Selection:
Poverty Flees to the Suburbs

Poor residents in cities and suburbs, 1970 – 2010 (millions)

Brookings Institution analysis and ACS data

Suburbs such as Highland Park (Detroit), Carol Stream (Chicago), and Forest Park (Atlanta) once stood for escape from the hard times of the inner city. Now their deceptively bucolic names conceal a national epidemic of suburban poverty. According to a report released today by the Brookings Institution, the suburban poor now far outnumber the rural and urban poor: Their ranks grew by 64 percent during the aughts to 16.4 million—a rate of increase more than twice that seen in America’s cities.

What’s going on here? Well, for one, Ward and June Cleaver’s house wasn’t exactly built to last. And as retiring baby boomers downsize and young millennials flock to hip inner cities, not that many people want to live in a half-century-old suburban tract home—except people with no other options.

But that’s not all. Manufacturing is concentrated in the suburbs, and it has has been bleeding jobs for decades. Add in the recent foreclosure crisis and slow-to-recover housing market and you end up with a lot of unemployed factory and construction workers, most of whom live in the suburbs.

Data shown:

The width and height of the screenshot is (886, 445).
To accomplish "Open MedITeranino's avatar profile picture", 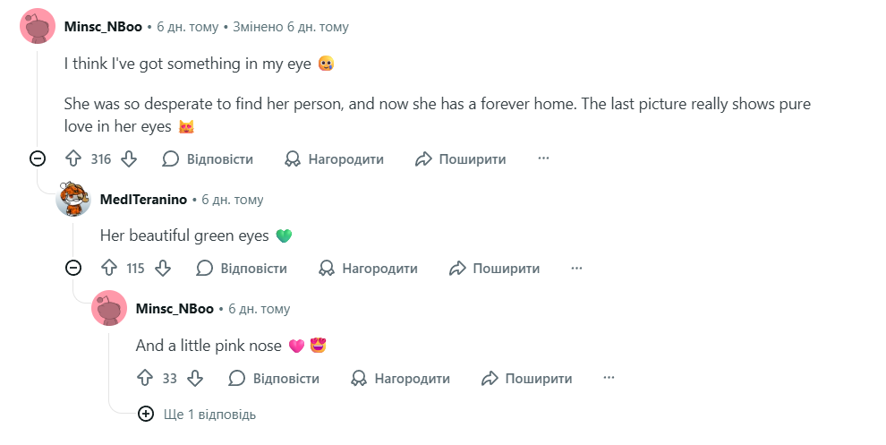I will click(73, 199).
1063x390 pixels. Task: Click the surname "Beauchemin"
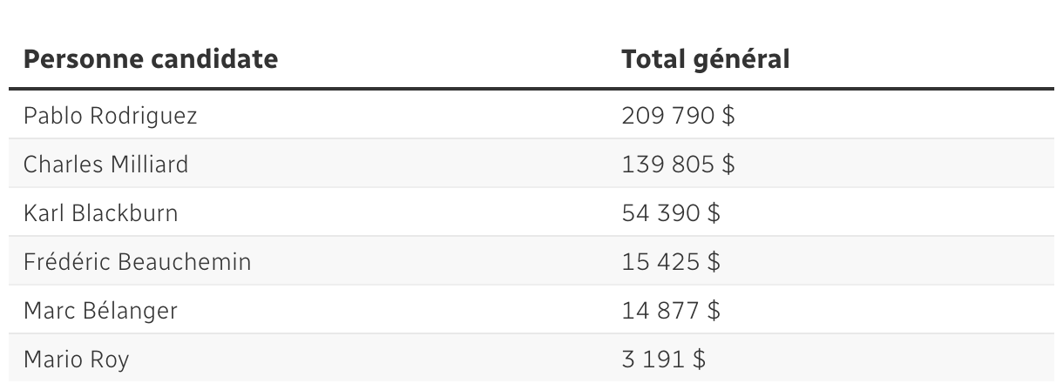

Instructions:
a: Print, word for word, the passage of the article on suburban poverty that opens with the words containing "What’s going on" and closes with "no other options.".
b: According to the article on suburban poverty, why do so many unemployed factory and construction workers live in the suburbs? Answer in one to three sentences.
c: Carry the article on suburban poverty forward from its final sentence with the next part.

Answers to the problems:
a:
What’s going on here? Well, for one, Ward and June Cleaver’s house wasn’t exactly built to last. And as retiring baby boomers downsize and young millennials flock to hip inner cities, not that many people want to live in a half-century-old suburban tract home—except people with no other options.

b: Manufacturing is concentrated in the suburbs and has been losing jobs for decades. The recent foreclosure crisis and the slow-to-recover housing market have added to this, leaving many factory and construction workers unemployed, and most of them live in the suburbs.

c:
Over the course of the past decade, almost every major metro area saw jobs move away from the urban core towards the outer suburbs. And while you’d think that would be good news for the suburbs, a lot of those tend to be low-paying service-industry jobs (think Walmart or McDonald’s). The result: The suburbs have seen an increase in the share of working poor.

Compared to the urban poor, the suburban poor more often tend to be white, homeowners, and married with children (mouse over bars for the numbers):

The cloistered nature of the suburbs makes their poorest residents less visible and in some ways harder-pressed than the homeless who panhandle on city sidewalks. Some 700,000 suburban households in the nation’s largest metro areas don’t have a vehicle, and they also don’t have decent access to public transportation. And despite the ubiquity of suburban poverty, most of the $82 billion in annual federal anti-poverty spending targets urban communities, according to Brookings.

This video released with the Brookings report outlines some possible solutions.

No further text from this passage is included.